North Australia Digest 13/11/201213 November 2012
Fears are mounting that Woodside Petroleum may develop its $40 billion Browse energy project using floating LNG technology, after the company dismantled its work compound at James Price Point in the Kimberley. The move comes as Woodside evaluates the tender bids for construction of the Browse project amid estimates that cost of a greenfields project in the Kimberley is likely to be prohibitive.
Speaking at the Origin Energy AGM, Managing Director Grant King has said the regulatory environment is causing “substantial challenges” as the company tries to fund its share of the $23 billion Australia Pacific LNG project.
The Australian Financial Review
BHP is “studying closely” the possibilities of shipping US shale gas to supply Asian markets –entering direct competition with huge liquefied natural gas projects in Queensland, the Northern Territory and West Australia. Mike Yeager, chief executive of BHP’s petroleum division, has expressed concerns about the cost of developing Australian gas fields, with high wage and material costs, heavy government regulation and remote locations all adding substantially to costs.
The mood at the Australian Resources Conference and Trade Show in Perth this week reflects a far more cautious tone than six months ago, according to Jennifer Hewett. Despite hundreds of billions of dollars of resources investment under construction, regular announcements of project delays, shelved expansion plans, job cuts and scepticism from investors have curbed any “wild exuberance – even in Western Australia.”
Rio Tinto has added to fears of a slowdown in the resources boom after warning capital costs in Australia have accelerated faster than any other mining jurisdiction in the world. In his address to the Australian Resources Conference in Perth today, Rio Tinto Australia managing director David Peever will argue that more than half of Australia’s coal, copper and nickel mines have cost above the global average.
A shock 20 per cent cost blow out at ExxonMobile’s LNG project in Papua New Guinea has raised fears of more heavy overruns for Australian projects. Australia currently has $170 billion worth of LNG projects under construction – many of which are already billions of dollars over budget. “All the LNG projects are facing similar issues, but with ExxonMobil having such a good reputation for delivering projects on time and budget we are a bit surprised that capex has blown out by that much,” Bell Potter analyst Johan Hedstrom said.

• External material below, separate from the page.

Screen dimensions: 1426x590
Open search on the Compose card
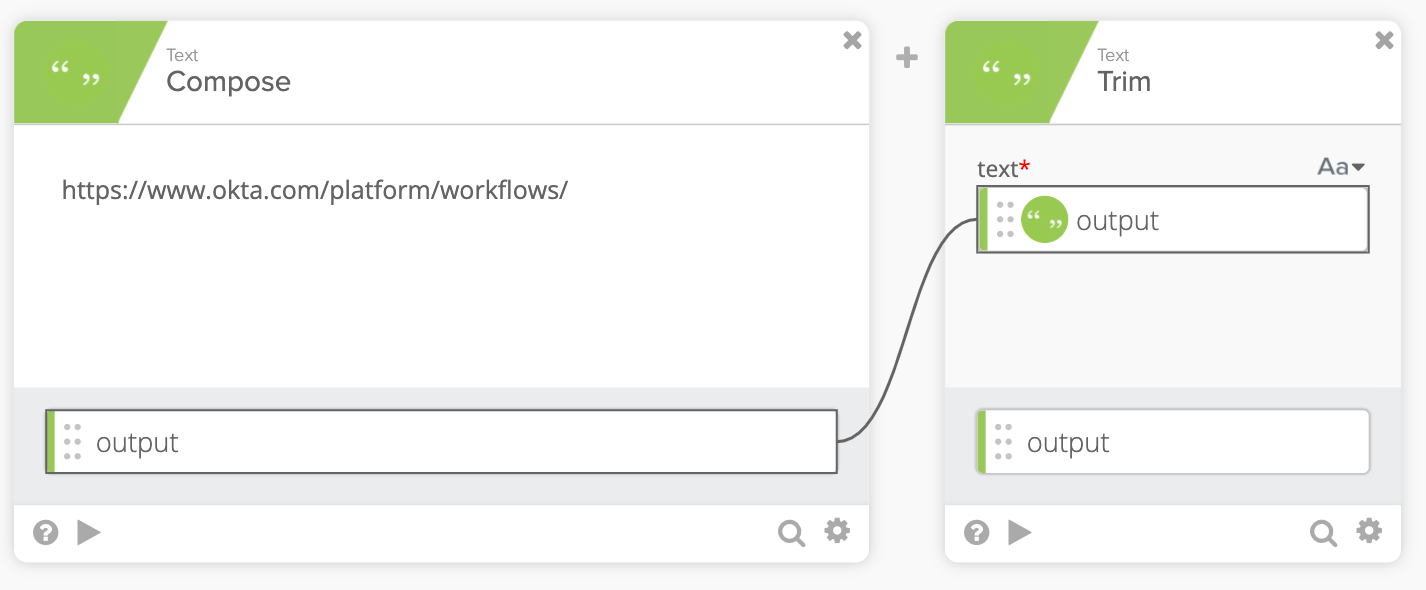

Property prices in the town of Geraldton are expected to stagnate after the news Mitsubishi Corp would freeze spending and cut its workforce on the troubled $6 billion Oakjee port and rail development in the region.
ExxonMobile’s PNG LNG project cost blow-out has stoked fears a planned second wave of Australian LNG projects might struggle to gain approval. Bell Potter energy analyst Johan Hedstrom said Monday’s announcement was “yet another sign we are facing serious cost pressures.”
The Courier Mail
A biannual report by consultants Economic and Market Development Advisors (EMDA) predicts 137,000 jobs will be added to the Australian economy by August next year – led by demand in the mining industry. EMDA’s report predicts Western Australia will lead the way with 2.5 per cent employment growth, followed by Queensland at 1.2 per cent.
The West Australian
BHP Billiton has identified the Canning Basin in the Kimberley as a possible site for shale gas expansion. The head of BHP’s petroleum division, Mike Yeager, said Australia’s “preferential location” to Asian LNG customers meant BHP had to look at unconventional opportunities here, and he singled out the onshore Canning Basin as a key target.